Conforme [1], o workflow básico para a aplicação da geomorfologia sísmica inicia com uma fase de reconhecimento, na qual o intérprete fará uma rápida varredura nas inlines, crosslines e time slices, buscando identificar feições sísmicas anômalas que se assemelham a elementos geológicos. A etapa seguinte consiste na seleção e no mapeamento de horizontes sísmicos associados às feições identificadas. Após serem mapeados, os horizontes podem ser empregados na geração dos horizon e/ou proportional slices, a depender do comportamento das sucessões. Posteriormente, os atributos sísmicos são aplicados nas fatias sísmicas geradas, visando evidenciar e ressaltar detalhes das feições a serem interpretadas. Ademais, o conteúdo litológico associado a cada elemento deposicional pode ser conhecido através da correlação dos dados de poços com o volume sísmico.

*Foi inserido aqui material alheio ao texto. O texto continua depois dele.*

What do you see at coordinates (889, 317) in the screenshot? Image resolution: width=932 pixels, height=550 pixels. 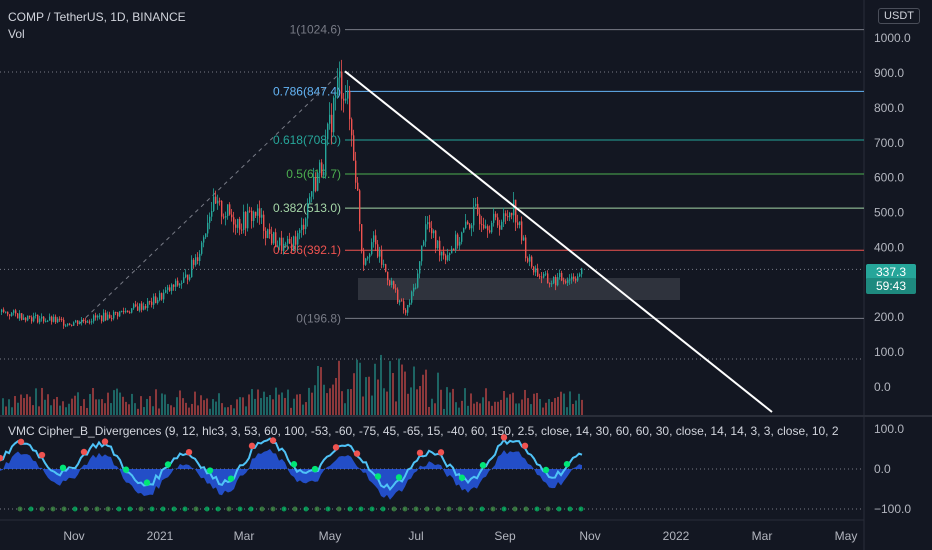 I see `y-tick-label: 200.0` at bounding box center [889, 317].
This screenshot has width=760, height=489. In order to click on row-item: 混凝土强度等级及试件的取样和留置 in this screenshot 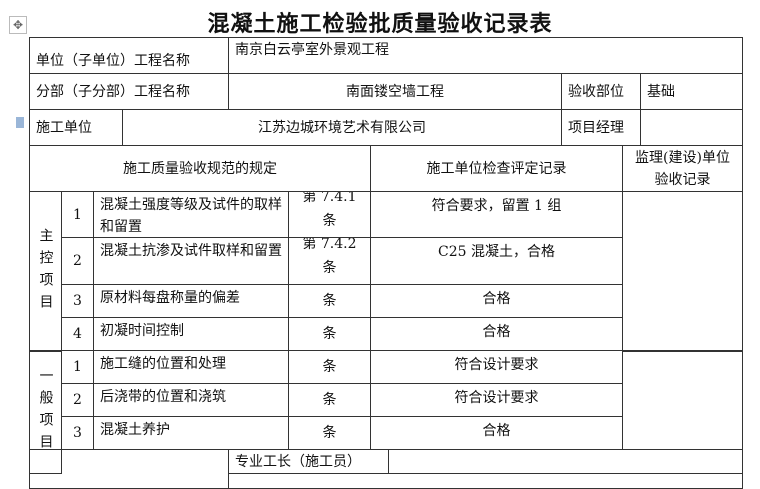, I will do `click(191, 214)`.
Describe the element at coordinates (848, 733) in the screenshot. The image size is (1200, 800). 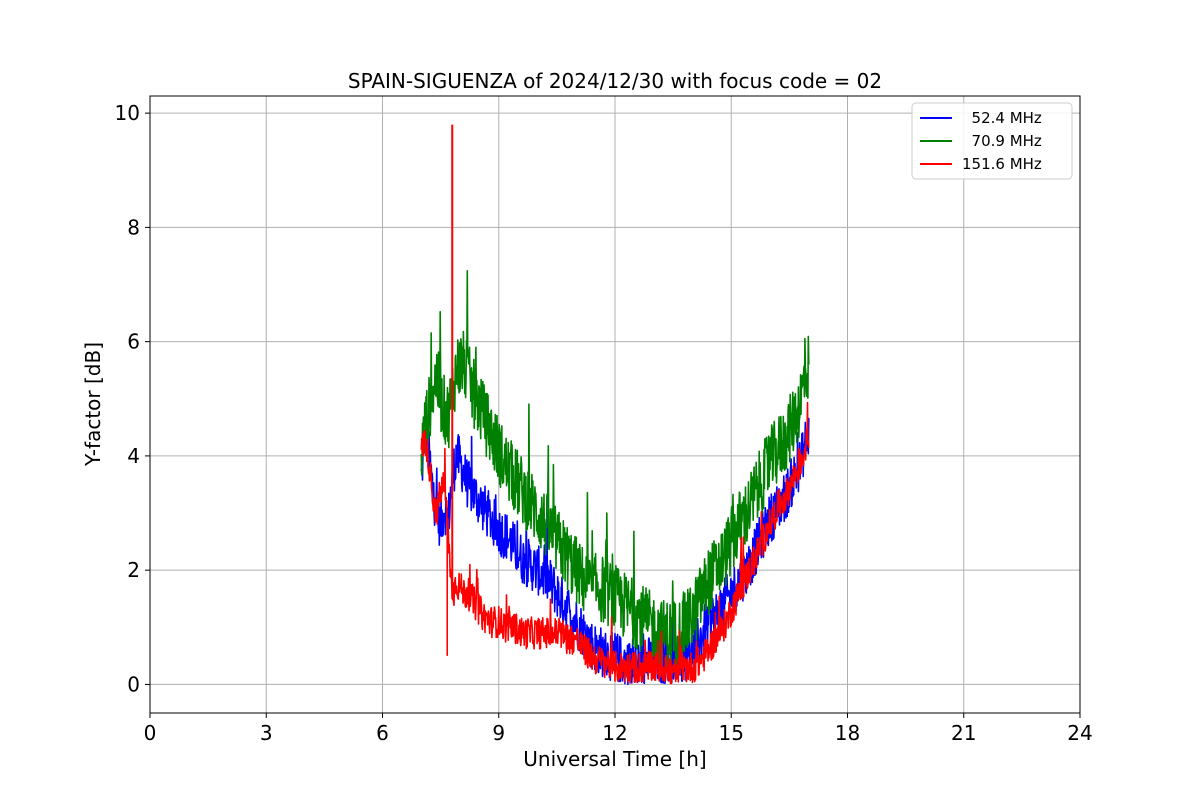
I see `x-tick-label: 18` at that location.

Os atributos sísmicos correspondem a qualquer medida do dado sísmico que ajude a melhorar visualmente, ou a quantificar feições de interesse interpretativo [10, 11] e representam uma parte imprescindível da geomorfologia sísmica. Entre os atributos mais utilizados para mapear os elementos deposicionais na visão em mapa estão: amplitude, coherence, curvature, dip magnitude, dip azimuth, sweetness, chaos e spectral decomposition [1, 11, 12, 13] (Figura 3). Quando dois atributos fornecem informações pertinentes acerca das feições imageadas, eles ainda podem ser combinados através das técnicas de co-rendering, produzindo imagens muito mais robustas para o trabalho interpretativo [1].
Figura 3. Exemplos de atributos sísmicos utilizados para evidenciar um canal turbidítico disposto em um contexto marinho profundo. Fonte: [1].

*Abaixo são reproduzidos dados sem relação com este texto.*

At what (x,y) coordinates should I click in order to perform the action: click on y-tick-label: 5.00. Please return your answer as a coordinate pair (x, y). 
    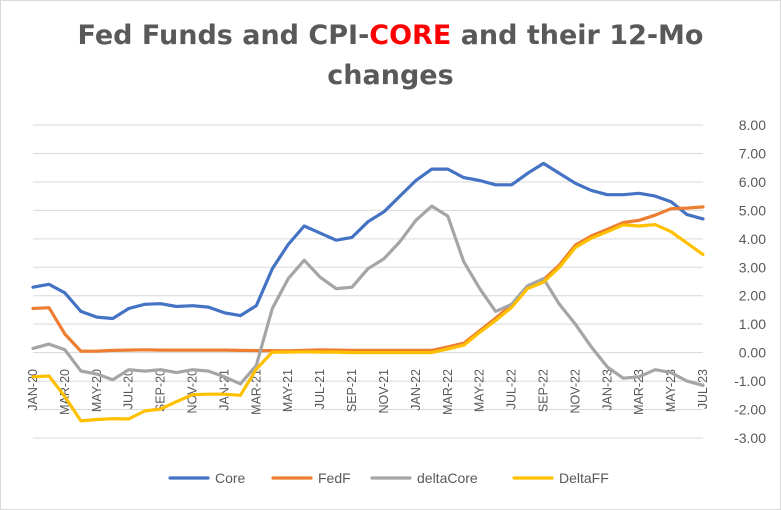
    Looking at the image, I should click on (752, 210).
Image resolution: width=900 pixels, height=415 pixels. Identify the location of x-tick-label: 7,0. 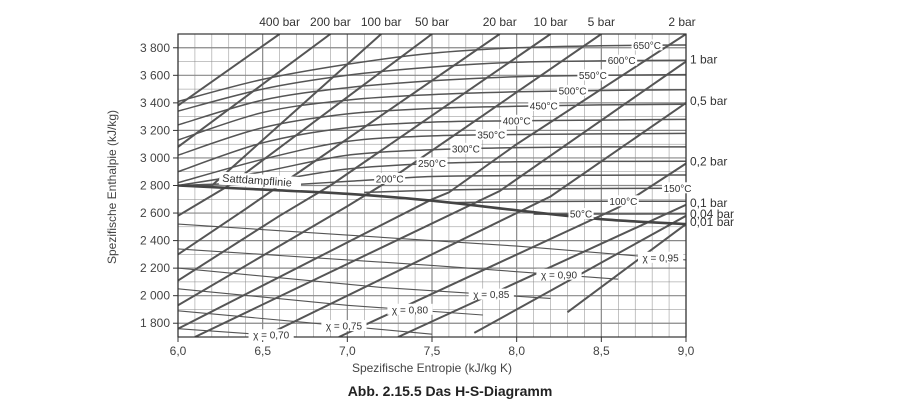
(348, 351).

A geomorfologia sísmica vem sendo empregada como uma poderosa ferramenta para a caracterização de diversos sistemas deposicionais, com destaque para os sistemas fluviais, marinhos rasos e profundos [1, 8, 13]. [8] identificaram sistemas fluviais, estuarinos, deltaicos e marinhos na atual plataforma continental do Golfo da Tailândia. Neste trabalho, os autores reconheceram uma gama de elementos arquiteturais associados aos depósitos fluviais, a exemplo dos canais abandonados, região de interflúvio, point bars, scroll bars, chute cutoff, neck cutoff, owbow lakes e vales incisos (Figura 4).
Figura 4. Canais fluviais do Golfo da Tailândia vistos em time slice (160 ms) com os atributos de (a) amplitude e (b) coherence. (c) Interpretação do time slice visto em (a) e (b), apresentando os elementos arquiteturais pertencentes ao sistema fluvial. Fonte: [8].

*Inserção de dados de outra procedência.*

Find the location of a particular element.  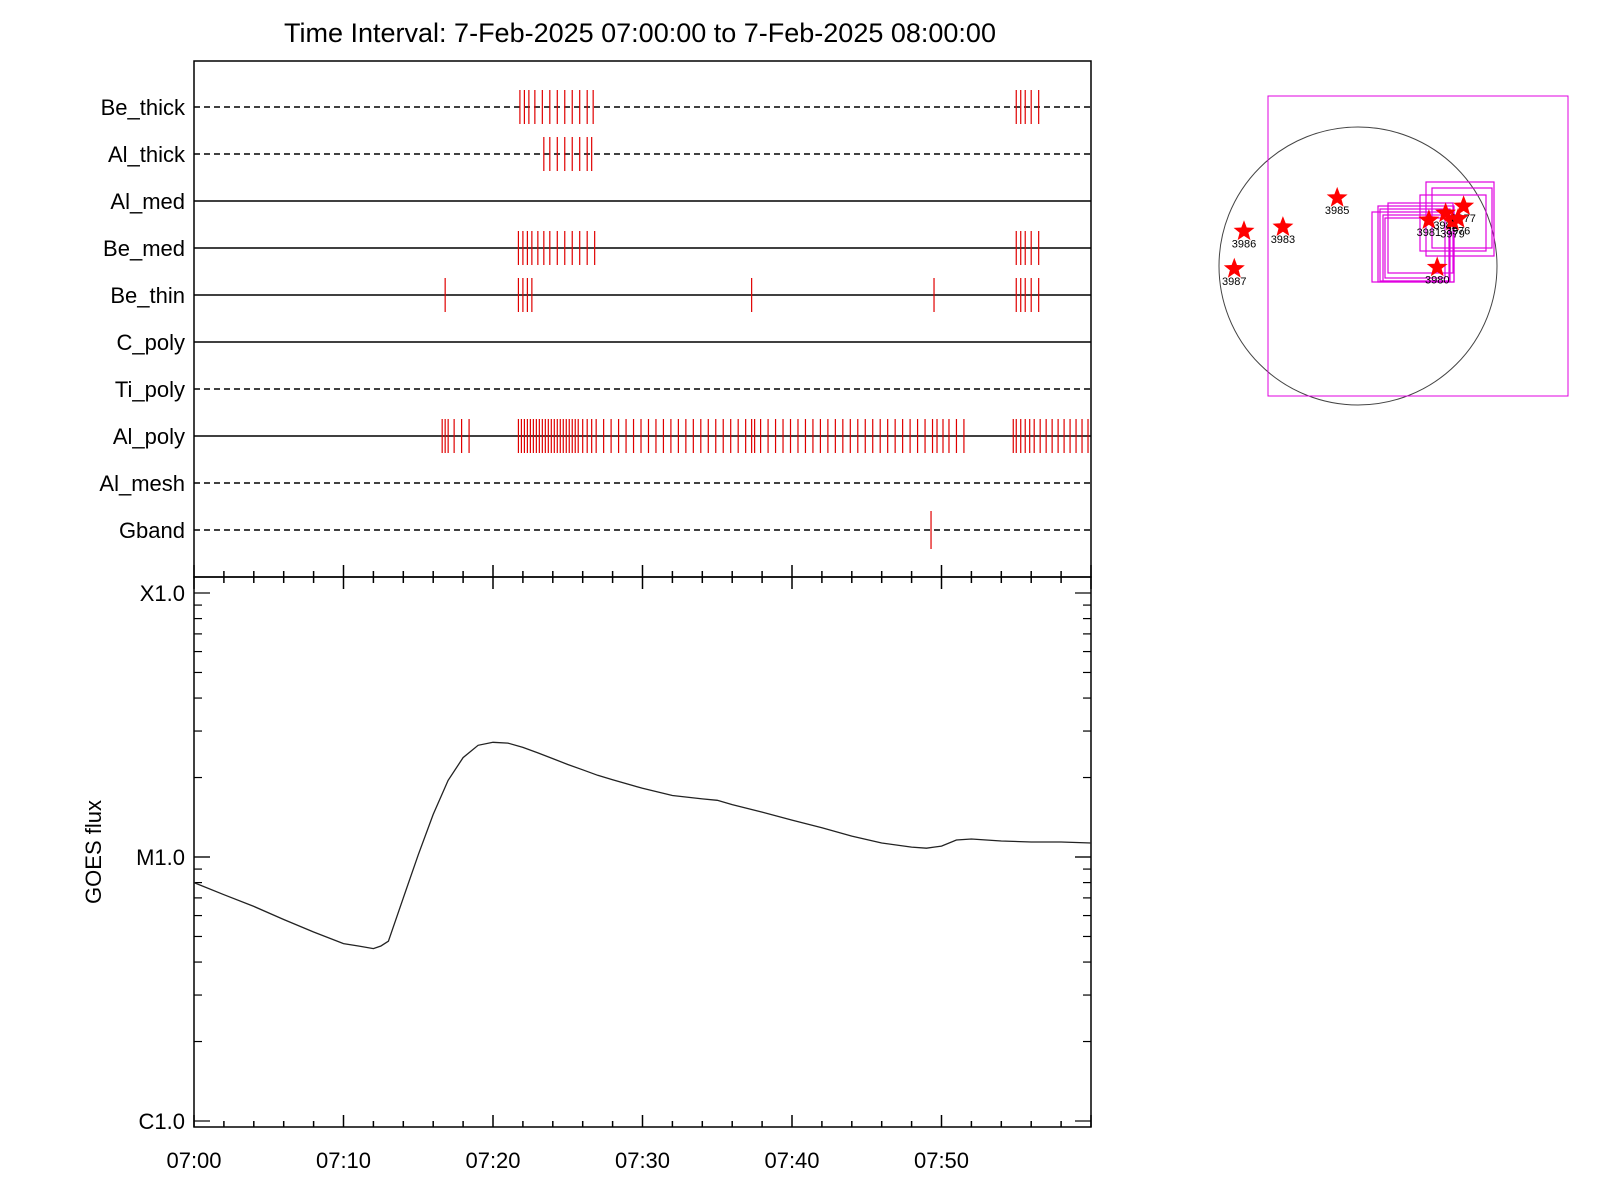

active-region-label: 3981 is located at coordinates (1429, 233).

A geomorfologia sísmica dos ambientes marinhos profundos, por sua vez, já foi abordada extensivamente em diversos estudos ao redor do mundo [14, 15, 16]. O trabalho realizado por [17], por exemplo, apresenta a aplicação dessa ferramenta em dados de águas profundas do Pleistoceno do Golfo do México. Os autores retratam sistemas de leques submarinos denotados por canais, diques marginais e lobos frontais (Figura 5).
Figura 5. Elementos arquiteturais associados a sistemas de leques submarinos do Pleistoceno do Golfo do México. Entre os elementos estão canais submarinos (submarine channels), diques marginais (levees) e lobos frontais (frontal splays). Fonte: [17].
O mapeamento de feições deposicionais, no âmbito da geomorfologia sísmica, resulta em benefícios diretos para a exploração de hidrocarbonetos. A distinção entre os diversos elementos arquiteturais permite compreender a distribuição litológica no dado sísmico analisado e, consequentemente, auxilia na compartimentação das fácies reservatório, selante e geradora do sistema petrolífero [6] (Figura 1). Ademais, a delimitação desses elementos estratigráficos, somada à definição do arcabouço estrutural, contribui para o entendimento das condições de migração e trapeamento dos hidrocarbonetos [6]. Dessa forma, a geomorfologia sísmica, aliada a sismoestratigrafia, representa um importante recurso para a mitigação de riscos relacionados à avaliação de plays petrolíferos, aumentando as chances de se ter um sucesso exploratório.